Joelle Brookner gave a presentation to the School Committee at its Nov. 30 meeting in an order to help the panel understand the budget numbers it will see this winter when it weighs the FY18 budget.
 
"My overarching goal in all of this is to preserve staff," Brookner said. "We're a Level 1 school, and I know we have a budget to be aware of, but we really want to keep the school moving forward. … The most important part of that is preserving the teaching staff and the paraprofessional staff."
 
Specifically, Brookner's written presentation to the committee mentions her intention to maintain four sections in the sixth grade and four in the second in order to keep class sizes manageable. A typical grade at the school has three classrooms, but the current first and fifth grades have 74 and 72 students, respectively, for classrooms with average sizes of 18.5 and 18 pupils each.
 
This year, the largest classrooms in the K-6 school are in the second grade, where there are 20 pupils per room.
 
"Every year you have asked if the [class of 2018] bubble would go up as four classrooms to the sixth grade, and I kept saying we'll consolidate, and we never did," Brookner said. "That's kind of what I'm hoping to do with this first-grade class as well."
 
Other staffing priorities for FY18 include maintaining the school's reading, math and Title I interventionist positions.
 
"The reading and math interventionists were the key [in the school's success on last year's standardized tests]," Brookner said. "It's been a really important addition, and we're basically focusing on the early classes."
 
Brookner’s wish list also includes interactive whiteboards in the first- and second-grade classrooms to bring them up to speed with the technology present in later grades, and a Chromebook for each pupil in the fourth grade, where pupils will be expected to take their MCAS tests online.
 
Although much of the school’s technology is Apple based, the Chromebooks are a good solution for the drive to institute a 1-to-1 computing model, Brookner said.
 
"Going 1-to-1 has been in our long-range plan for six or seven years," she said. "We've researched, worked on infrastructure, played around with different devices.
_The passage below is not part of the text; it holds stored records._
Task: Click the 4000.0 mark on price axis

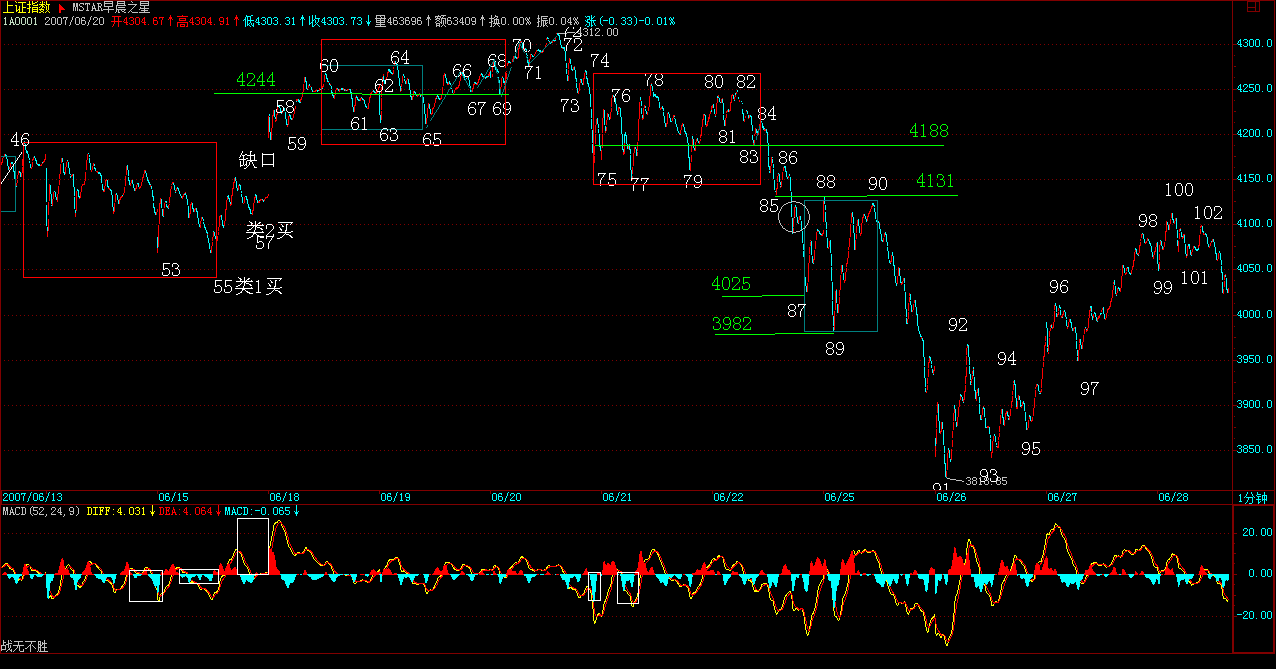Action: [x=1250, y=314]
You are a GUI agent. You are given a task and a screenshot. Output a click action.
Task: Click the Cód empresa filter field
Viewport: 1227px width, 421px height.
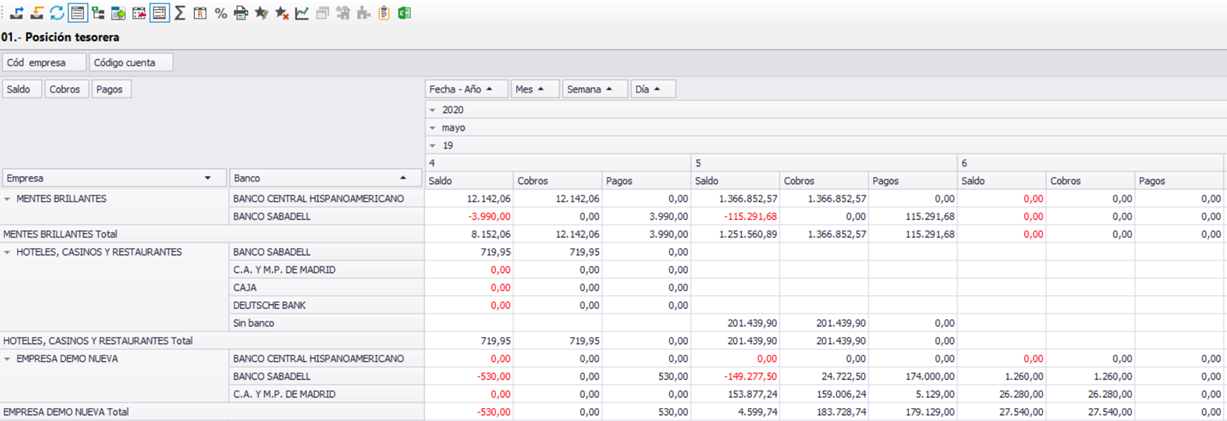pyautogui.click(x=43, y=63)
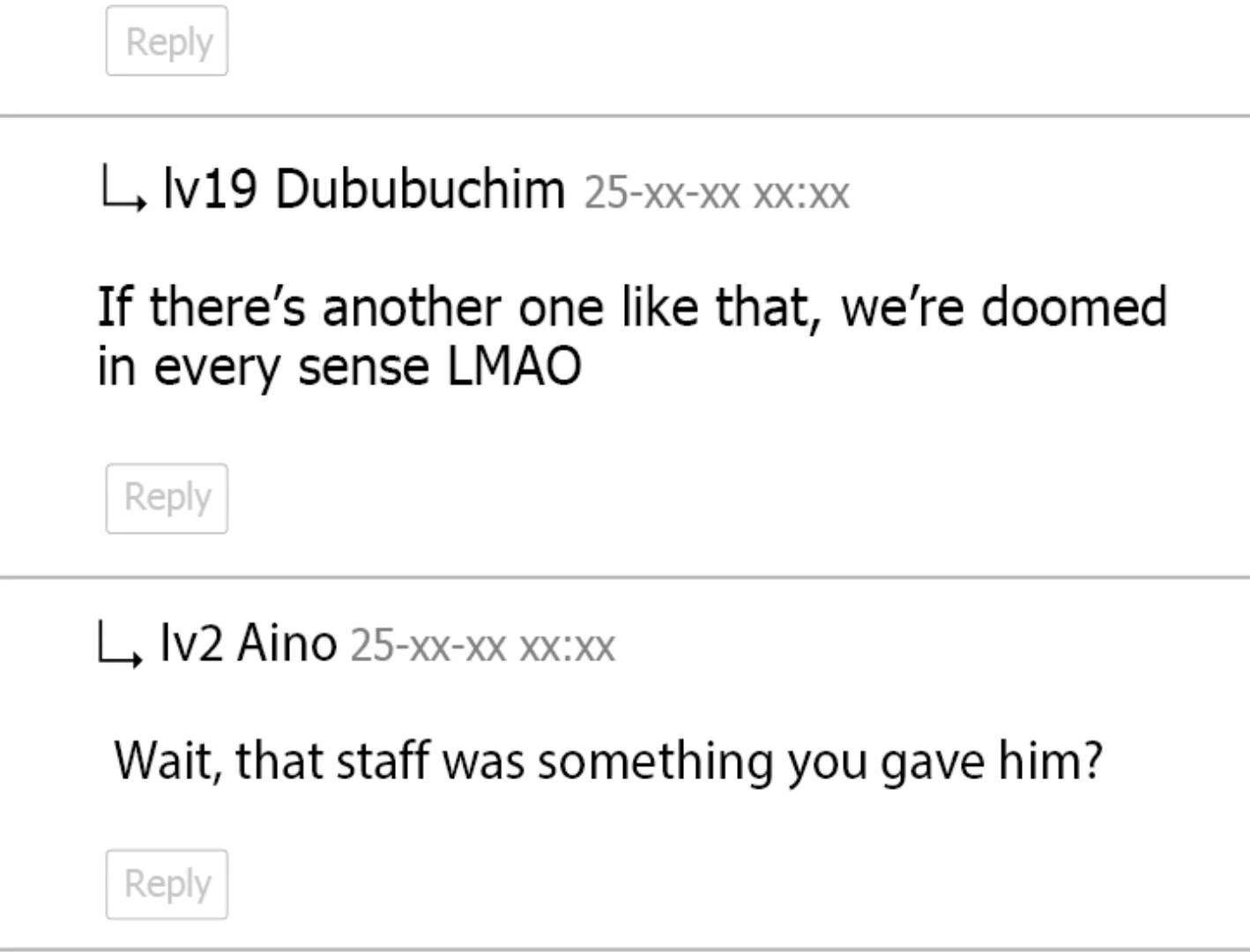The height and width of the screenshot is (952, 1250).
Task: Click the comment line starting 'If there's another one'
Action: coord(632,308)
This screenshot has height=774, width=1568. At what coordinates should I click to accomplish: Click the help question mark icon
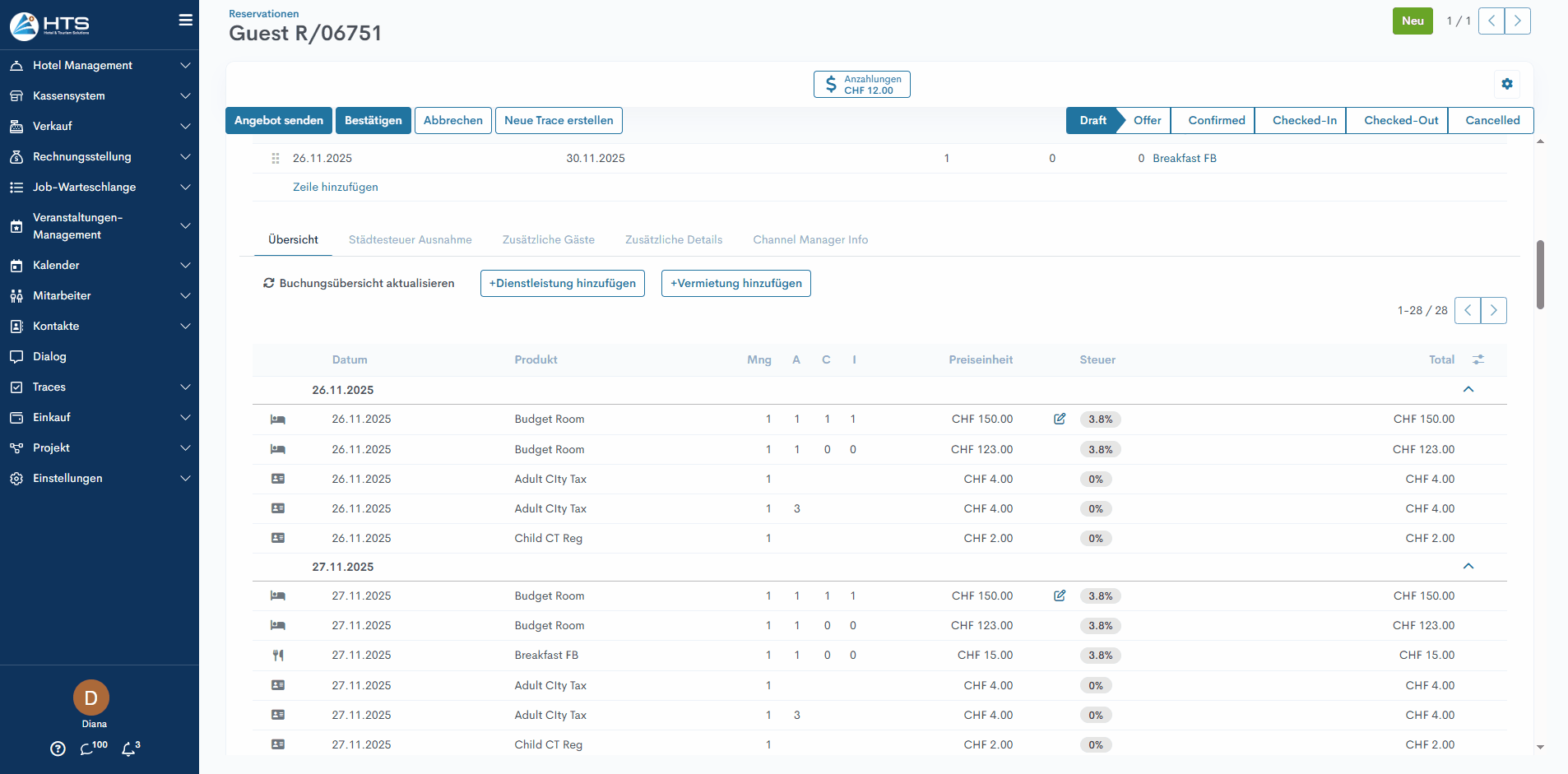click(58, 749)
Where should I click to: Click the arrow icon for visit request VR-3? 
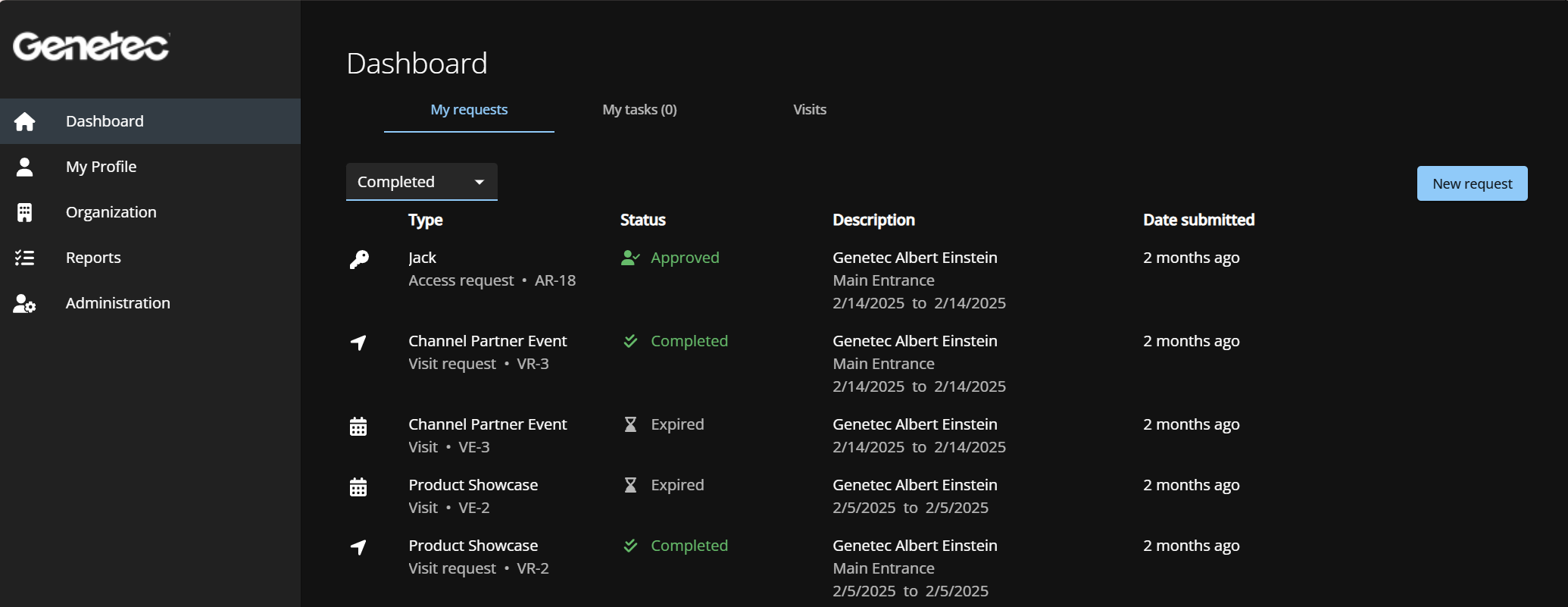tap(358, 343)
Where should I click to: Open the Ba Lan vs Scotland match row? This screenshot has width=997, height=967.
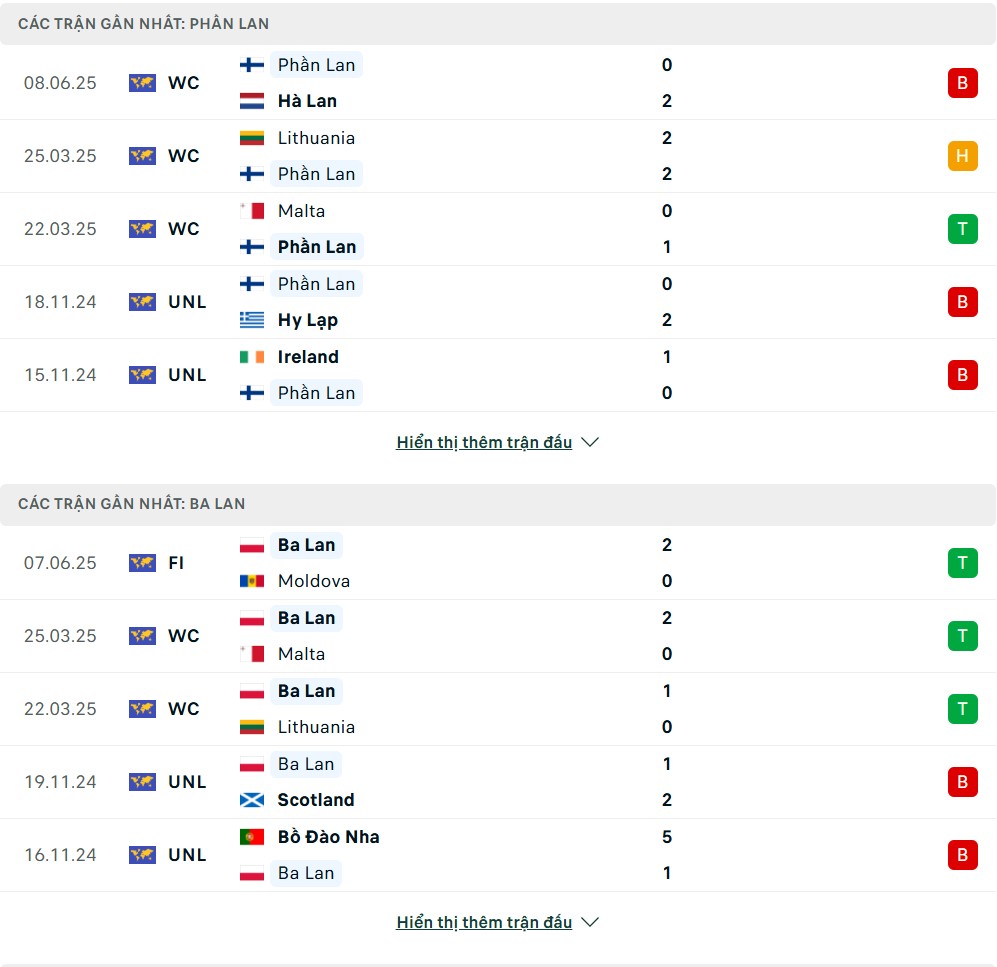click(498, 782)
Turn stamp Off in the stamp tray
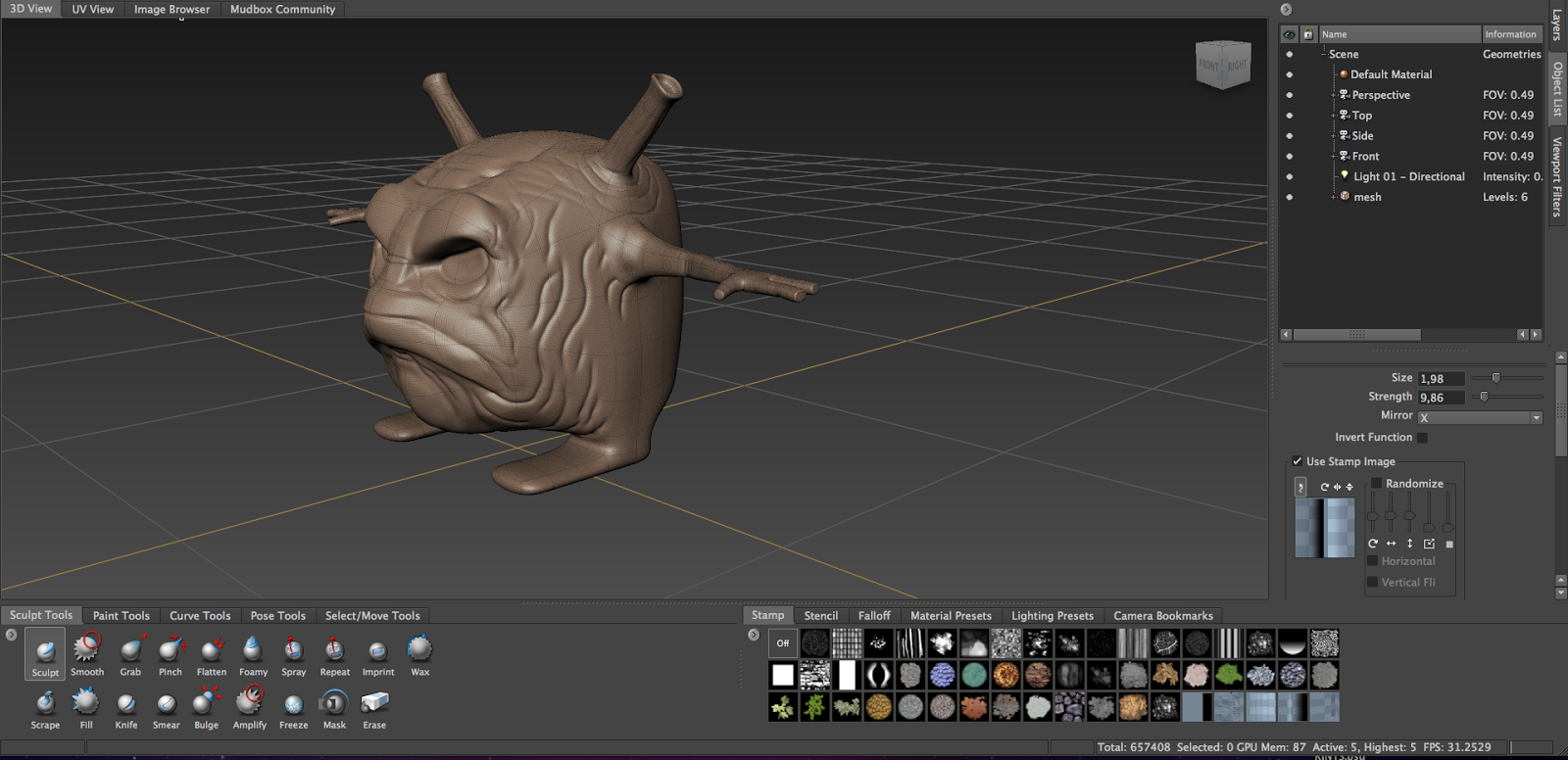1568x760 pixels. click(x=782, y=643)
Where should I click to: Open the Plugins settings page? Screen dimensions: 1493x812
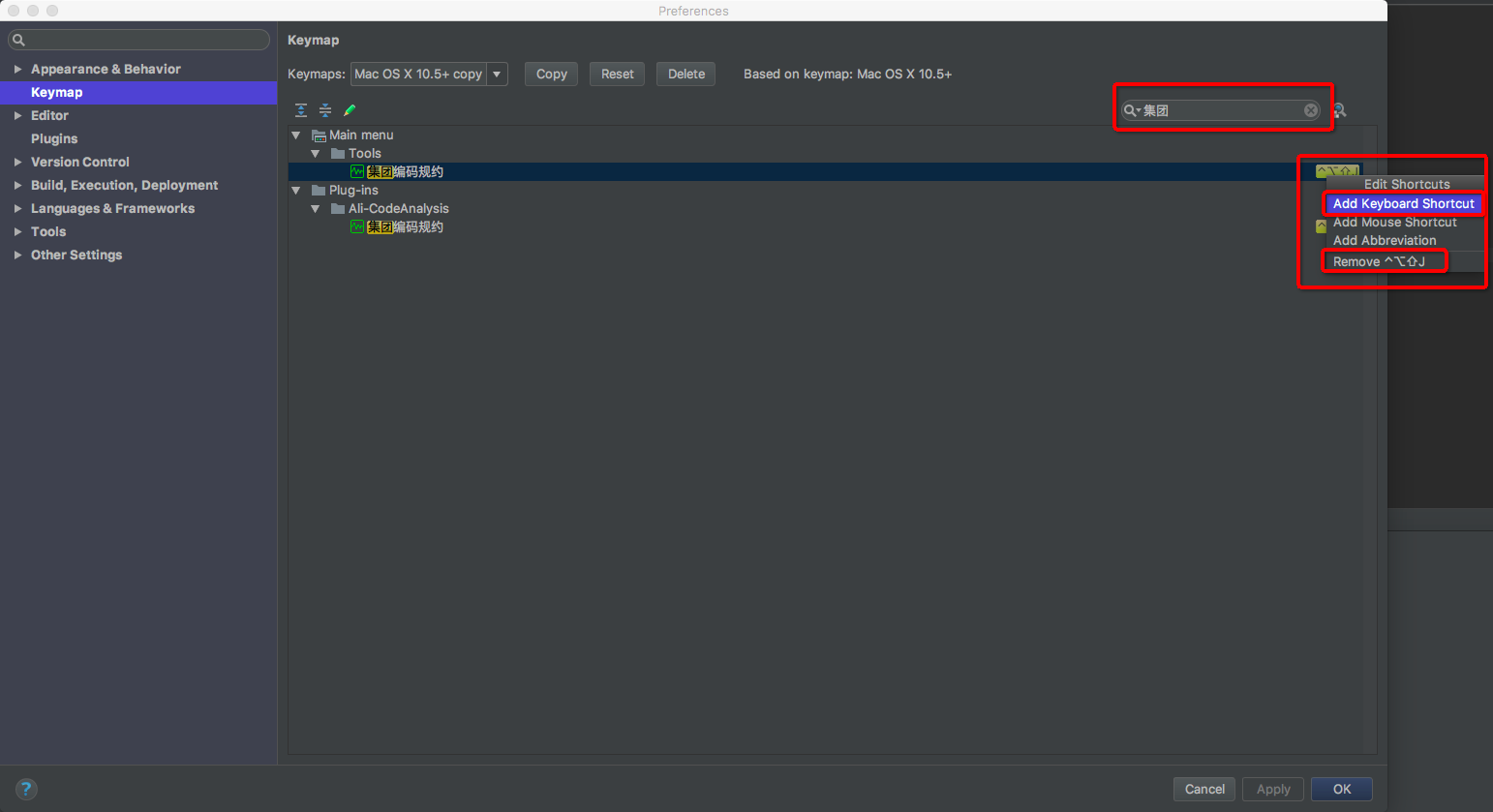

We've worked on a plan that includes Chromebooks for cost effectiveness, utility and compatibility with the MCAS. And they jibe with the Google apps for education."
 
Another funding priority Brookner listed was supporting the "school culture" by preserving specialists (like art, music and library), after-school clubs (like Lego Robotics) and the fourth-grade Shakespeare and Company residency program.
 
"This year, [the Williamstown Elementary School Endowment] helped fill in a huge gap where we had had to cut math club, Lego Robotics and the Shakespeare residency," Brookner said. "Those are the kinds of programs that offer a lot of enrichment and differentiation. I would hope we could put that back in the appropriated budget."
 
The FY17 budget season saw a lot of items on the chopping block as the recently departed superintendent attempted to move the district away from a reliance on using School Choice revenue to fund operating expenses and instead build up a depleted School Choice reserve account.
 
Even with the cuts, the elementary school took the voters a request for a 6 percent increase in the appropriated budget — well more than the 2.5 percent increase originally offered by the town in the development of the budget.
 
The higher tax bill for the elementary school cleared town meeting without comment, but Brookner and School Committee Chairman Dan Caplinger each mentioned that — Brookner’s budget priorities notwithstanding — the district needs to be judicious in its budget requests.
 
"It's helpful for us to get started with our focus on the educational priorities and understand they're integrated into the budgeting process in a way that really focuses us to balance and make tough decisions," Caplinger said. "By starting out with this in mind, it allows us to focus on the kids, which is where our focus should be.
 
"There definitely is a community commitment to serving our kids well, but we don't want to abuse that privilege."
 
The biggest battle remaining from the FY17 budget season was refueled this fall when the superintendent who cut a full-day special education preschool program from the budget (while retaining three half-day sections) left the district. Although the decision was not cited in any of the complaints against former Superintendent Douglas Dias, the controversy created by the cut created a good deal of discord in the northernmost of the three districts he served under the Tri-District shared services agreement.
 
At its November monthly meeting, the School Committee heard from a longtime, vocal critic of the Side-by-Side cut and a resident who made his first appearance before the panel on the issue. Both asked the School Committee to reconsider the full-day classroom cut now that Dias is no longer the superintendent.
 
Sam Crane asked that the committee again look at research he provided the panel in the spring to refute Dias' claim that a 1-to-1 ratio of special needs pupils and typically developing pupils was ideal in the preschool, which is designed to serve the special ed population.
 
"I asked if there was any recognized research that might justify the idea of 1-to-1 as some kind of ideal," Crane said. "In light of the lack of response, I'm assuming there wasn't any."
 
Dr. Erryn Leinbaugh told the committee that he understood that there were a lot of factors in Dias' departure, but he thought the district's fresh start could be a time to again look at the Side-by-Side program.
 
"With his leaving, that throws a lot of things he did into question," Leinbaugh said. "Some of the things he did may have been great and defensible. … I'd ask this committee to re-examine his legacy, particularly his legacy with respect to Side-by-Side.
 
"It seemed to me the primary motivation for removing the full-day program came from the superintendent, at least initially."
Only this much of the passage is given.